UNITED STATES COURT OF APPEALS FOR THE SIXTH CIRCUIT
Jul 30, 2020
966 F.3d 521 (6th Cir. 2020)

Opinion

No. 18-6121

07-30-2020

Fred ROBINSON, Johnny Gibbs, and Ashley Sprague, on behalf of themselves and all others similarly situated, Plaintiffs-Appellees, v. Jeff LONG, Commissioner of the Tennessee Department of Safety and Homeland Security, in his official capacity, Defendant-Appellant.


On Petition for Rehearing En Banc

ORDER

The court received a petition for rehearing en banc. The original panel has reviewed the petition for rehearing and concludes that the issues raised in the petition were fully considered upon the original submission and decision. The petition then was circulated to the full court. Less than a majority of the judges voted in favor of rehearing en banc.

Therefore, the petition is denied.

COLE, Chief Judge, dissenting.

DISSENT

I respectfully dissent from the denial of rehearing en banc. Our court erred when it decided Fowler v. Benson , 924 F.3d 247 (6th Cir. 2019), which condoned Michigan’s practice of stripping thousands of indigent residents of their driver’s licenses. And we err again here when, instead of revisiting Fowler ’s holding as an en banc court, we allow Tennessee’s practice of doing the same.

The Fowler majority said that a state’s "choice to wield the cudgel of driver’s-license suspension for nonpayment of court debt" was a permissible means to "heighten[ ] the incentive to pay." 924 F.3d at 263. But this cruel cudgel is unconstitutional as applied to the class of plaintiffs in this case, which consists only of Tennessee drivers who cannot now, and could not at the time of their license suspension, afford to pay their debt. Offering this class the opportunity to pay a fine or have their license taken away is an "illusory choice," as the class members are, by definition, without the means to pay. See Williams v. Illinois , 399 U.S. 235, 242, 90 S.Ct. 2018, 26 L.Ed.2d 586 (1970).
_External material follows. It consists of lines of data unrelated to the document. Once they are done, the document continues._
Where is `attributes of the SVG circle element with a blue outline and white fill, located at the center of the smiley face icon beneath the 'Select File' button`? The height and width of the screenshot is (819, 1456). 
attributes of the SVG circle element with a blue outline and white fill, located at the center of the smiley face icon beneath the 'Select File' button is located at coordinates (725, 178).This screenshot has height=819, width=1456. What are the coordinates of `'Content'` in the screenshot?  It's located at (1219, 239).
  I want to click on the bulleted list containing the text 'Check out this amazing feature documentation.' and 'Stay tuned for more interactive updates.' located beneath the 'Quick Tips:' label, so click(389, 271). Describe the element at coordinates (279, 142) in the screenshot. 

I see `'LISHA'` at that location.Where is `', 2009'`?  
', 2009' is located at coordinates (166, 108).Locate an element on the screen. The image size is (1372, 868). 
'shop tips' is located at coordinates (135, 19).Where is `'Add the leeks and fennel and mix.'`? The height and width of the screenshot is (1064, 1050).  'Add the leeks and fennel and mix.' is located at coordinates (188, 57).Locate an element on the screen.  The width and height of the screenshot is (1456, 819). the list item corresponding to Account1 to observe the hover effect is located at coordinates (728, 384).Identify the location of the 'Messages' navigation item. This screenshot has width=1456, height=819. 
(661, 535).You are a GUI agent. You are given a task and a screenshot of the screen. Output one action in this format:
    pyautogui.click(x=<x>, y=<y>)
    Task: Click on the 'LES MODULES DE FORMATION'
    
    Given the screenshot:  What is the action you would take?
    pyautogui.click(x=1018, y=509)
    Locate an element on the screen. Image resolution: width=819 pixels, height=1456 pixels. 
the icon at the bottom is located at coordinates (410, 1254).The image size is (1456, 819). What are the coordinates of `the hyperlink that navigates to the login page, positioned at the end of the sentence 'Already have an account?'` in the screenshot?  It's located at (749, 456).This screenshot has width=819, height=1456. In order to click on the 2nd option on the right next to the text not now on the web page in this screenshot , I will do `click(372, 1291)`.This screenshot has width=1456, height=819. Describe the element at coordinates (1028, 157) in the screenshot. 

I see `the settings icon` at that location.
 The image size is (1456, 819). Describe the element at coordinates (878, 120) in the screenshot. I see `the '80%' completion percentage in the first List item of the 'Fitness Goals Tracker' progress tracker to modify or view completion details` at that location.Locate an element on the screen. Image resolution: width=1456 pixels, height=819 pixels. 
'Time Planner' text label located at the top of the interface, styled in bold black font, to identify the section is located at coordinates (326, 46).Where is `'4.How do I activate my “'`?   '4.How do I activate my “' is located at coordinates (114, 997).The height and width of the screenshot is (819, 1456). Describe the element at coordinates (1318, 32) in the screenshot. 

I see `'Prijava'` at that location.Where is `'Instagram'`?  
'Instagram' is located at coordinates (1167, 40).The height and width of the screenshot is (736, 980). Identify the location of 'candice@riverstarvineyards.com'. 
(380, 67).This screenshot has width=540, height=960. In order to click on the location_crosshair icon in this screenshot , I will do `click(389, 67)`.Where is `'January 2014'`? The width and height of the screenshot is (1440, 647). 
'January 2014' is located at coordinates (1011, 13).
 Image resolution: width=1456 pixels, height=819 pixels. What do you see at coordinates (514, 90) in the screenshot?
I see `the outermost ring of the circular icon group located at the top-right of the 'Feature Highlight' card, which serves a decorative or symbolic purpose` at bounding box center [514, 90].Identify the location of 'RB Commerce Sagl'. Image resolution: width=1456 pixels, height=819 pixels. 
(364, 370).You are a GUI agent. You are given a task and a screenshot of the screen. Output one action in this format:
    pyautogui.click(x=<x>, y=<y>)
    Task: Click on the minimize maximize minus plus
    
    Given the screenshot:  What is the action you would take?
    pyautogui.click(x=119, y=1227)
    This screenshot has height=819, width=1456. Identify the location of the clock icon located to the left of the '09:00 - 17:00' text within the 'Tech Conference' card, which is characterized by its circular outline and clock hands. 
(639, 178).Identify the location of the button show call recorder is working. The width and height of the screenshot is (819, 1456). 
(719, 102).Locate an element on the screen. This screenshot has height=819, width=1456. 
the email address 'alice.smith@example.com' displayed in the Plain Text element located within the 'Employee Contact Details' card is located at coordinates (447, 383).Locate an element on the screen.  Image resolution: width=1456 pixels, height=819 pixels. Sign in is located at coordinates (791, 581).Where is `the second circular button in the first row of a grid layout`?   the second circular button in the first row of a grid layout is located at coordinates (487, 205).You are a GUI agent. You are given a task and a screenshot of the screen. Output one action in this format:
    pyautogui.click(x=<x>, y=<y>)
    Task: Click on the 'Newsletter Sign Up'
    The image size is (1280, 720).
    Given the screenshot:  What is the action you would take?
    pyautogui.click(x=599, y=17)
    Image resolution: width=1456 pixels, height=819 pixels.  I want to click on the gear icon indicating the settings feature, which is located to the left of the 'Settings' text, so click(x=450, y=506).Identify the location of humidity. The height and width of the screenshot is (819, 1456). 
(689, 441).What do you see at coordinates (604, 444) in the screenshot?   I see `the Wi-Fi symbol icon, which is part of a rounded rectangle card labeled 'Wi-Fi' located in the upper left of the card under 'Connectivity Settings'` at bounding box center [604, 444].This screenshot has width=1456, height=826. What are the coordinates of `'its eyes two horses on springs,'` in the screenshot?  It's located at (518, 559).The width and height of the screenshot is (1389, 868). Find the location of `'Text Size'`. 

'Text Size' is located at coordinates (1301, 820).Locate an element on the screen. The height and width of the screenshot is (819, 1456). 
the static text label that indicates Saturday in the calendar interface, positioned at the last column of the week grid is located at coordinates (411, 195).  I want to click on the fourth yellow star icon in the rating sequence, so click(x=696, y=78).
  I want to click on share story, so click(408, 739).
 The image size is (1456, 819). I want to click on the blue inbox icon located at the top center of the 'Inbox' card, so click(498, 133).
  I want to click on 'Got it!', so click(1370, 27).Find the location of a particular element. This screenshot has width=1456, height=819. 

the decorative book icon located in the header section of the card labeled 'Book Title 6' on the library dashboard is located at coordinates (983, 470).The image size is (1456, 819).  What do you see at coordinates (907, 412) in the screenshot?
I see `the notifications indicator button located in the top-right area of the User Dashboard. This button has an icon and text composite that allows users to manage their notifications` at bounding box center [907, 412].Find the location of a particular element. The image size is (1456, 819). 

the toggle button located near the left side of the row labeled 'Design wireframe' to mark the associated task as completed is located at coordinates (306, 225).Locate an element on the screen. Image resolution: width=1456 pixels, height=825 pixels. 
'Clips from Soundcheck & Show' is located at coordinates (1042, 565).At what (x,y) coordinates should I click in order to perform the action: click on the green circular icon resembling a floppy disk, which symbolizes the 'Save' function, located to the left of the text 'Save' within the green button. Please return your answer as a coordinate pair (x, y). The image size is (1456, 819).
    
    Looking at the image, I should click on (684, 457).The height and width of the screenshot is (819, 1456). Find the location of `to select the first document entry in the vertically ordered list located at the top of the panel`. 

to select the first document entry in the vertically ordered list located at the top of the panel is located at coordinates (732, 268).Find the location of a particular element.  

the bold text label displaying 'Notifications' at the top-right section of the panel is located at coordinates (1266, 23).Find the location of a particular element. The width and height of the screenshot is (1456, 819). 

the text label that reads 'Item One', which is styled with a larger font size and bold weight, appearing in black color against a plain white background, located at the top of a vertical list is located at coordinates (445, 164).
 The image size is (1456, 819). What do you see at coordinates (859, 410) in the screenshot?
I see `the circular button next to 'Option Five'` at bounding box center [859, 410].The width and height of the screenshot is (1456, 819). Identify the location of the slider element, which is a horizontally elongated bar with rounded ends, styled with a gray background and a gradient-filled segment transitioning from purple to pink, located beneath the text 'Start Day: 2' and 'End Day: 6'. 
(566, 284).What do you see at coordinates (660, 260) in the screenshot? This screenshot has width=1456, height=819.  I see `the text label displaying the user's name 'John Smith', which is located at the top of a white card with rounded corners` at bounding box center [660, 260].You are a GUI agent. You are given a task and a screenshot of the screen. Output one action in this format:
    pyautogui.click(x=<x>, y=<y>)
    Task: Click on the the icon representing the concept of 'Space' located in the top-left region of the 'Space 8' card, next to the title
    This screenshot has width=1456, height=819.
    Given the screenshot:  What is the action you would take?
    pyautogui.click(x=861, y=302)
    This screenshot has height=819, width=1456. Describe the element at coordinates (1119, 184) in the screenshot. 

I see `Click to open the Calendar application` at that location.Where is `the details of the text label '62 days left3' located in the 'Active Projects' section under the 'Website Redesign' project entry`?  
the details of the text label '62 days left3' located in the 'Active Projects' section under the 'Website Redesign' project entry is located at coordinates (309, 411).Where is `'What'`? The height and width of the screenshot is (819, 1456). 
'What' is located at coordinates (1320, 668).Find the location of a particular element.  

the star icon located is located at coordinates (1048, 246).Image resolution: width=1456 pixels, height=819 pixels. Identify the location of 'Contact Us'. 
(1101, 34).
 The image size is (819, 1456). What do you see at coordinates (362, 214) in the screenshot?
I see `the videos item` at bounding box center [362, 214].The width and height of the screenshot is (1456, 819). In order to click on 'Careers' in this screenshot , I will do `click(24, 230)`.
The Constitution does not permit states to inflict harsher punishment on indigent people simply because they are unable to pay. See, e.g. , Tate v. Short , 401 U.S. 395, 396–99, 91 S.Ct. 668, 28 L.Ed.2d 130 (1971) (holding imprisonment of an indigent driver for failure to pay traffic debt unconstitutional); Williams , 399 U.S. at 242, 90 S.Ct. 2018 (holding imprisonment of an indigent defendant due to his failure to pay a fine unconstitutional); Griffin v. Illinois , 351 U.S. 12, 13–14, 19, 76 S.Ct. 585, 100 L.Ed. 891 (1956) (plurality) (holding that preventing an indigent defendant from appealing his conviction due to his failure to pay for a trial transcript is unconstitutional). License-suspension schemes flout this prohibition when they allow residents with the means to pay a fine to keep their driver’s licenses despite having committed driving infractions, while suspending the licenses of indigent persons who commit those same infractions.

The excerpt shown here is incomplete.